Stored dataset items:
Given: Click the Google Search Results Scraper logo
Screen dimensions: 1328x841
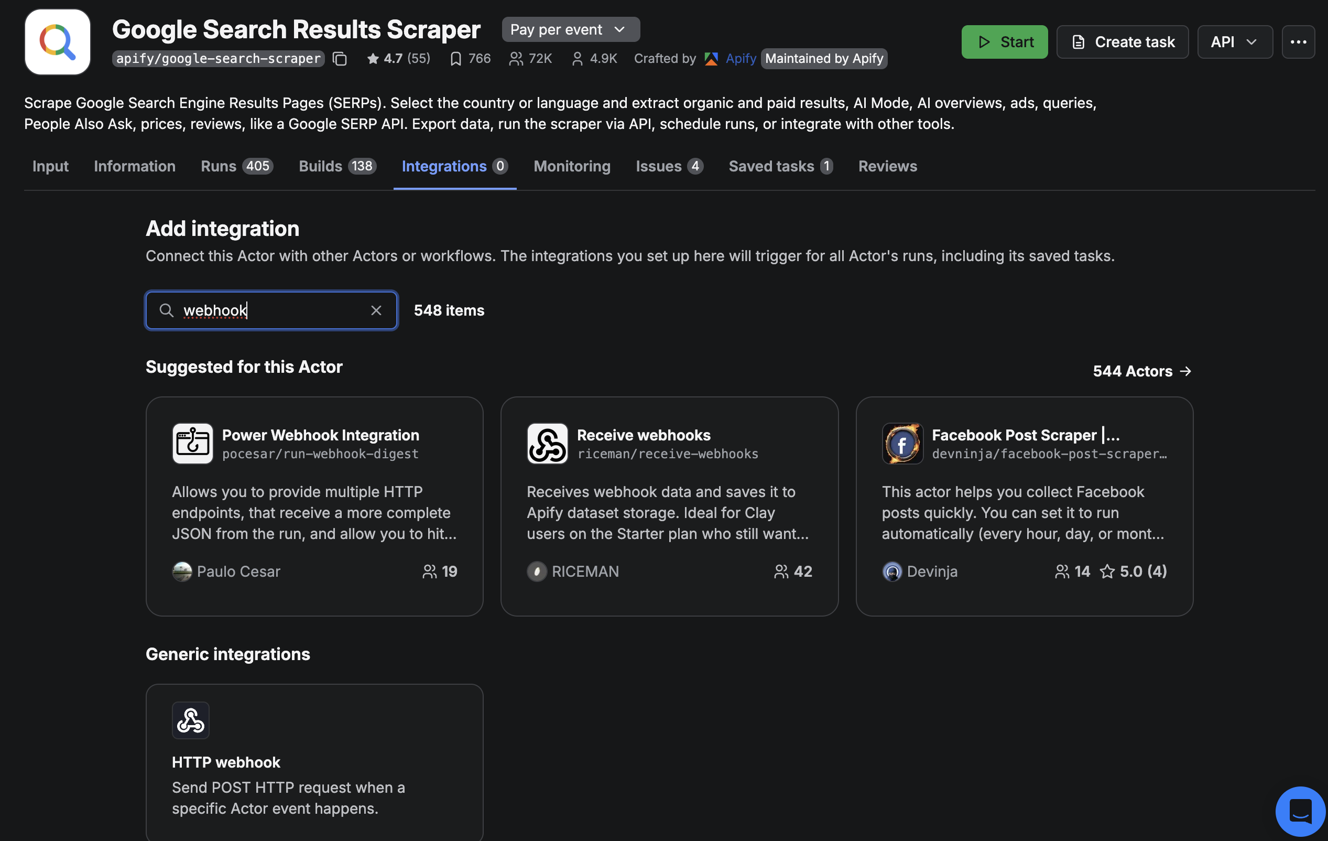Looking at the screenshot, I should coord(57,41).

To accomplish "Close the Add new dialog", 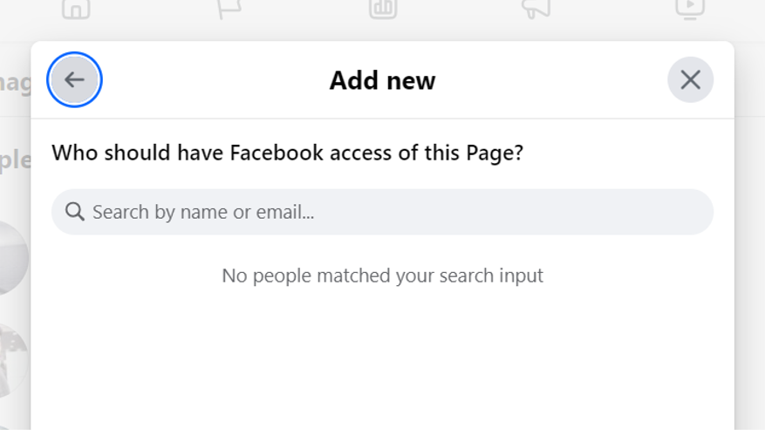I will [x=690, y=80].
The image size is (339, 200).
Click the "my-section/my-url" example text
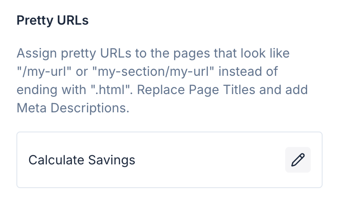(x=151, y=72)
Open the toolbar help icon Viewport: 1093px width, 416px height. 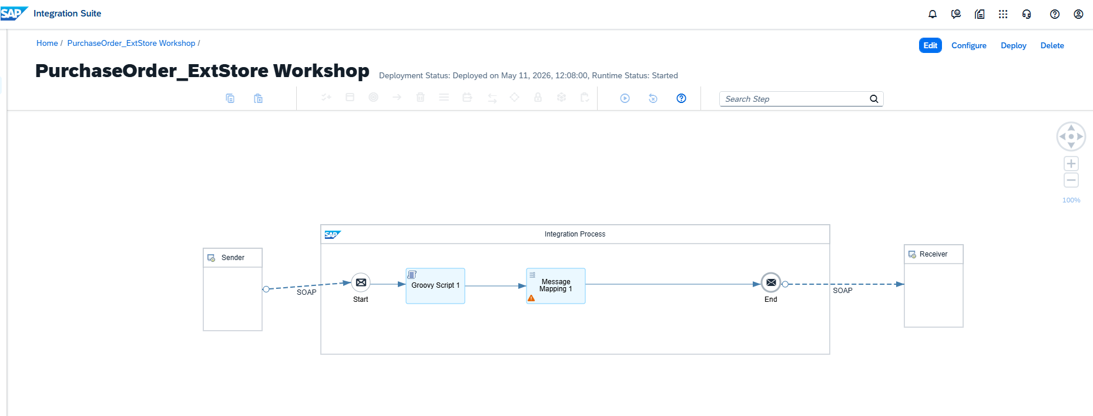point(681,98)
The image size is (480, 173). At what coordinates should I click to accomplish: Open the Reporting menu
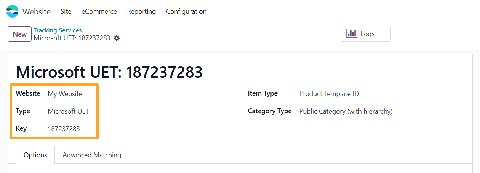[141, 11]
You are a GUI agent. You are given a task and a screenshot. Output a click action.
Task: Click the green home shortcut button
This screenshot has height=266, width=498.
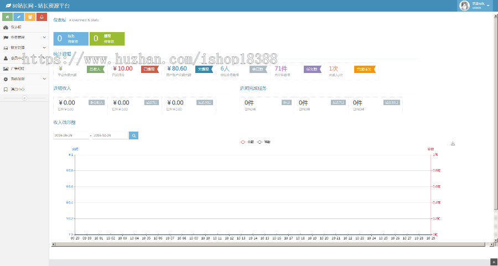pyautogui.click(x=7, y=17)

▸ **Instructions to follow**: Could you copy out the data word for word, from the line containing "You are a GUI" through the end of the data, both included, and leave out the pictures?

▸ **Complete output**:
You are a GUI agent. You are given a task and a screenshot. Output a click action.
Task: Click the green home shortcut button
This screenshot has height=266, width=498.
pyautogui.click(x=7, y=17)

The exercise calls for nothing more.